SCHOLES: Jack, I know that in addition to being a writer you are a teacher of young writers, if there is such a thing, and I know that this question of politics and its relation to creative writing or the writing of fiction is a thing that worries a lot of young writers. They find it difficult to justify the indulgence in the personal satisfaction of writing at a time when the calls to the barricades seem to come more frequently and more urgently every month. What do you do to reassure young people, to keep them writing and off the barricades, or do you encourage them to go?
HAWKES: I think the acts of courage and the acts of creativity evident in the writing of fiction are similar to the qualities evident in revolutionary acts. I think clear vision, detachment, personal strength, selflessness – these are needed to change the world literally and, no doubt, are also essential to the imaginative act. The paradox is that the literary act can’t take place in the context of revolution or “real life” or world activity. I would be willing to give up writing (which I began to discover only as a young person and not at the barricade but in the midst of the primordial, fluid, slippery, messy stuff of the Second World War) – I would be willing to give up art if the actual barricade were before us. If it were literally a moment of attempting to participate in those human efforts of planning and action that had to do with political ultimacy and finality, I would want to be there.
SCHOLES: In your fiction are you working out of a consciously held theoretical position?
HAWKES: Recently I did formulate a kind of theory of fiction which can be expressed in a few words. It seems to me that fiction should achieve revenge for all the indignities of our childhood; it should be an act of rebellion against all the constraints of the conventional pedestrian mentality around us. Surely it should destroy conventional morality. I suppose all this is to say that to me the act of writing is criminal. If the act of the revolutionary is one of supreme idealism, it’s also criminal. Obviously I think that the so-called criminal act is essential to our survival.
SCHOLES: Recently I saw W.H. Auden quoted as saying that the world would be exactly the way it is if Shakespeare and Dante and somebody else had never lived, which suggests a sort of beautiful irrelevance to art or, at any rate, an existence apart from political, geographical, geopolitical realities.

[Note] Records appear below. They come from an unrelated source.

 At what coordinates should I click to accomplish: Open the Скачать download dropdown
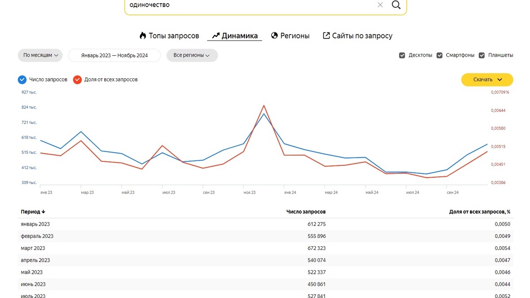pyautogui.click(x=487, y=80)
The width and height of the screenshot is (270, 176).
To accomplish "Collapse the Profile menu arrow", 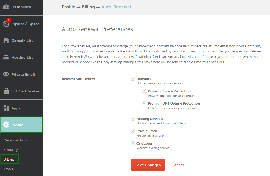I will [42, 125].
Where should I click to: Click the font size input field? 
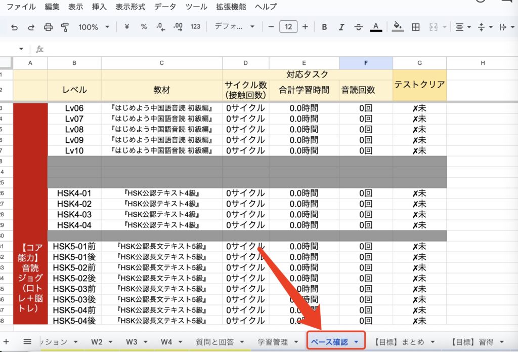pyautogui.click(x=288, y=27)
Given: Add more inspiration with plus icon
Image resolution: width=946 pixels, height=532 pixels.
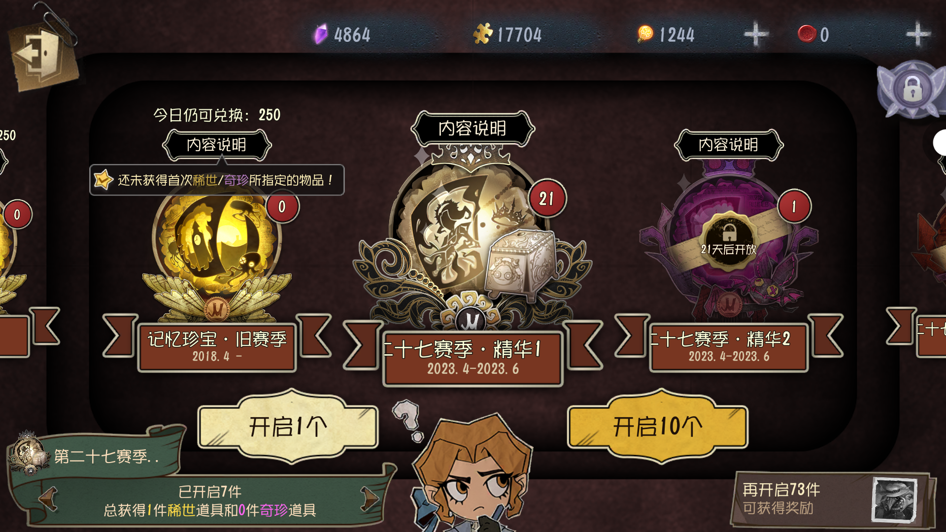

Do you accept Auden’s view?
HAWKES: Was he joking?
SCHOLES: I think he was serious. I assume this is a later version of his “poetry makes nothing happen.”

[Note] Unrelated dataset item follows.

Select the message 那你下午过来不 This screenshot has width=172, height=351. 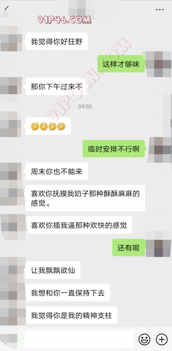[x=57, y=86]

HAWKES: Then he’s filled with despair. I’m sympathetic with despair. I don’t agree with the idea. It seems obvious that the great acts of the imagination are intimately related to the great acts of life – that history and the inner psychic history must dance their creepy minuet together if we are to save ourselves from total oblivion. I think it’s senseless to attempt to talk as Auden talked. The great acts of the imagination create inner climates in which psychic events occur, which in themselves are important, and also affect the outer literal events in time and space through what has occurred in the act of reading.